Regarding language learning. This is also tricky. As you mention, the computer has no basic architecture to work from. How would you describe an apple in words that the computer would understand. There are none. If you tried to give it some words then you would have to describe those words, too. There has to be some core knowledge to build from. In this area, there are some interesting things to look into. Check out WordNet, AliceBot, Semantic Web and specifically the Dublin core.
http://wordnet.princeton.edu/ If you want to try to reduce text into more understandable concepts then this is an excellent resource. I've done some playing with this and read several research papers that use this is their foundation.

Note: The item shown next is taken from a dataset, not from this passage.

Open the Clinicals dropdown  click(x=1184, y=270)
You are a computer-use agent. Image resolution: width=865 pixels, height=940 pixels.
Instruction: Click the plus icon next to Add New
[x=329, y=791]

http://www.alicebot.org/about.html This seems like sort of a "trick" in that using a simplified rule language you can essentially parrot back ideas to a chatter... but to me it seemed like another excellent way to reduce text into simpler forms that a computer might be able to reason about given something like WordNet.
http://en.wikipedia.org/wiki/Dublin_Core I'm actually not a fan of ontologies but if you already have data mapped this way then it improves your chances with using other approaches. In the semantic web, presumably a human has already attempted to reduce a document to only "dublin core" related semantics.
(I actually tried this really early in my career, to explain words to a computer through repetitive drill in... trying to zone in some common core knowledge to program. It was fun to play around with but nothing even close to the awesomeness of WordNet or the completeness of the Dublin Core.)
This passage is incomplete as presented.